What Lies Between Grey and White in the Brain

Summary: Researchers have succeeded in making superficial white matter visible in a living human brain.

Source: Max Planck Institute

Traditionally, neuroscience regards the brain as being made up of two basic tissue types. Billions of neurons make up the grey matter, forming a thin layer on the brain’s surface. These neuronal cells are interlinked in a mindboggling network by hundreds of millions of white matter connections, running in bundles, deeper in the brain.

Until very recently, not much was known about the interface between the white and grey matter – the so-called superficial white matter – because methods were lacking to study it in living human brains. Yet, previous investigations had suggested the region to be implicated in devastating conditions such as Alzheimer’s disease and autism.

Now a multidisciplinary team led by Nikolaus Weiskopf from the Max Planck Institute for Human Cognitive and Brain Sciences has succeeded in making the superficial white matter visible in the living human brain.

“We demonstrated that the superficial white matter contains a lot of iron. It is known that iron is necessary for the process of myelination,” explains Evgeniya Kirilina, first author of the study published in Science Advances.

Myelin is what makes the white matter white. It’s the fatty coating of nerve cell axons that speeds up transmission of information through the brain. The myelination process can occur throughout the lifespan but is predominant during development. In fact, the largest concentration of iron the researchers found was in the superficial white matter in regions of the frontal cortex, which happens to be the slowest developing structure in the human brain. Incredibly, the human frontal cortex is not fully myelinated until the forth decade of life.

The key to the new method is MRI (Magnetic Resonance Imaging) but at very high field strength. While typical clinical MRI scanners work at 1.5 or 3 Tesla, in terms of the strength of the magnetic field, the Max Planck Institute for Human Cognitive and Brain Sciences houses a powerful 7 Tesla scanner.

This shows a brain slice with a border between white and gray matter
The team created very high resolution maps of the white-grey matter border across the entire living brain. Credit: MPI CBS.

This, in combination with advanced biophysical model, allowed the team to create very high resolution maps of the white-grey matter border across the entire living brain. The accuracy of their submillimetre maps was assessed against classic and advanced histological methods involving physical dissection and analysis of post mortem brains.

The new method promises many further insights into the organisation of the interface between white and grey matter. Evgeniya Kirilina adds, “We hope the method can be used to increase our understanding of brain development as well as pathological conditions involving the superficial white matter.”

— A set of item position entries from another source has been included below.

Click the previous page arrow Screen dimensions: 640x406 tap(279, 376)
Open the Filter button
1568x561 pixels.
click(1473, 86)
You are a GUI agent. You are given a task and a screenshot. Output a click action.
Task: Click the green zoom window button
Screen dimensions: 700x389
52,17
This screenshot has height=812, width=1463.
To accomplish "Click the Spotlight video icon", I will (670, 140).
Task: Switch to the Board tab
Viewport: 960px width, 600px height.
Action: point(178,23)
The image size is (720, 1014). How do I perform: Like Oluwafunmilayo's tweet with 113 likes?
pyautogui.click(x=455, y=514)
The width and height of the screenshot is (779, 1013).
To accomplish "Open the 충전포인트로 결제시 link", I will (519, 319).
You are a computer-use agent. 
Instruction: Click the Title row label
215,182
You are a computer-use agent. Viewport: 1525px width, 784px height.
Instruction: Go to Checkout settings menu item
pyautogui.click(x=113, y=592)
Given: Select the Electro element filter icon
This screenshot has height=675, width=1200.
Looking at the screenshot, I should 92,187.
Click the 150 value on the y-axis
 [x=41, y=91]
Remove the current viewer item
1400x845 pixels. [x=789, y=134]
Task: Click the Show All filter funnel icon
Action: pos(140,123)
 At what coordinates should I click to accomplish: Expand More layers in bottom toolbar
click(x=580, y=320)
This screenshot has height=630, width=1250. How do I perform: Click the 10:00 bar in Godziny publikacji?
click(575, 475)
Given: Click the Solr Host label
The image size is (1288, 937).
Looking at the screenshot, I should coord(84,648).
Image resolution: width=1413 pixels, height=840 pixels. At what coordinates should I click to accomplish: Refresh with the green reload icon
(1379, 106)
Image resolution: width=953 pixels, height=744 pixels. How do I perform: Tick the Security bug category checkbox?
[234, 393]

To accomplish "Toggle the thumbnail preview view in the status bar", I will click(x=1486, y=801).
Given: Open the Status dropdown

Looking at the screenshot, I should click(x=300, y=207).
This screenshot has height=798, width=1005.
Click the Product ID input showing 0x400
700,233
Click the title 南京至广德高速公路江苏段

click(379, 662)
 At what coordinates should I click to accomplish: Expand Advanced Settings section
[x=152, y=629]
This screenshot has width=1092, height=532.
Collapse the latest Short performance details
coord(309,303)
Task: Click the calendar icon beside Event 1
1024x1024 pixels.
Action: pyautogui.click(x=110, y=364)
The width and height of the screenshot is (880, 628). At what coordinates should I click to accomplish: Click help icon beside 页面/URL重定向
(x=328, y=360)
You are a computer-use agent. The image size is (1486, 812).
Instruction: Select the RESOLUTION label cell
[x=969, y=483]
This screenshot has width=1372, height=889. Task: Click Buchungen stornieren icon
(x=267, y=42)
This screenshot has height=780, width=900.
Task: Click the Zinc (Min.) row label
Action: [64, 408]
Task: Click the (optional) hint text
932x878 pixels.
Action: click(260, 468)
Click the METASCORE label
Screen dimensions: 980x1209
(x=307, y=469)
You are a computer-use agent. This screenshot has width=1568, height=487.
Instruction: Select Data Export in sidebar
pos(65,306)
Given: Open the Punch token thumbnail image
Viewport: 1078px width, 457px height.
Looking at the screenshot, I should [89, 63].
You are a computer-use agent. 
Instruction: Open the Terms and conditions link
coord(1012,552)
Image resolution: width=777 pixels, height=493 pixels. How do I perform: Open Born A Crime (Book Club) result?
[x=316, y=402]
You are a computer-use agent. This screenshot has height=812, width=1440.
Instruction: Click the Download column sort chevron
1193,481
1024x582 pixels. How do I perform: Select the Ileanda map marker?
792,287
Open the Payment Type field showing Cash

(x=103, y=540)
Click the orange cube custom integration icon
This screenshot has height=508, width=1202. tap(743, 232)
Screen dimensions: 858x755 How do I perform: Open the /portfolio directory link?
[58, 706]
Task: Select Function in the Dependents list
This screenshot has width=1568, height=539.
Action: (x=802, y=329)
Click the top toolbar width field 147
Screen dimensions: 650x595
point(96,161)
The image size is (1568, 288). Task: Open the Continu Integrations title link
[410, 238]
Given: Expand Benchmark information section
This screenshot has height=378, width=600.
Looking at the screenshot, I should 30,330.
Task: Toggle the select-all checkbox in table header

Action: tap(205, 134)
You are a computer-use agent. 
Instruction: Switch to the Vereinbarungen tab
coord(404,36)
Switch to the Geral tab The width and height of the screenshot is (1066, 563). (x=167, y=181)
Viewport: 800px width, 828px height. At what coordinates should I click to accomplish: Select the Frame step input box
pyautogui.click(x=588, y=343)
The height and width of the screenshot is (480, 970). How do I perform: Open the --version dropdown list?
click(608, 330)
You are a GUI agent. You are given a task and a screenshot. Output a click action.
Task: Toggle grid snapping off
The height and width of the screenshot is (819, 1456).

About this neuroscience research news

Source: Max Planck Institute
Contact: Bettina Hennebach – Max Planck Institute
Image: Image is credited to Max Planck Institute

Original Research: Open access.
Superficial white matter imaging: Contrast mechanisms and whole-brain in vivo mapping ” by Evgeniya Kirilina, Saskia Helbling, Markus Morawski, Kerrin Pine, Katja Reimann, Steffen Jankuhn, Juliane Dinse, Andreas Deistung, Jürgen R. Reichenbach, Robert Trampel, Stefan Geyer, Larissa Müller, Norbert Jakubowski, Thomas Arendt, Pierre-Louis Bazin, Nikolaus Weiskopf . Science Advances


Abstract

Superficial white matter imaging: Contrast mechanisms and whole-brain in vivo mapping 

Superficial white matter (SWM) contains the most cortico-cortical white matter connections in the human brain encompassing the short U-shaped association fibers. Despite its importance for brain connectivity, very little is known about SWM in humans, mainly due to the lack of noninvasive imaging methods. Here, we lay the groundwork for systematic in vivo SWM mapping using ultrahigh resolution 7 T magnetic resonance imaging. Using biophysical modeling informed by quantitative ion beam microscopy on postmortem brain tissue, we demonstrate that MR contrast in SWM is driven by iron and can be linked to the microscopic iron distribution. Higher SWM iron concentrations were observed in U-fiber–rich frontal, temporal, and parietal areas, potentially reflecting high fiber density or late myelination in these areas. Our SWM mapping approach provides the foundation for systematic studies of interindividual differences, plasticity, and pathologies of this crucial structure for cortico-cortical connectivity in humans.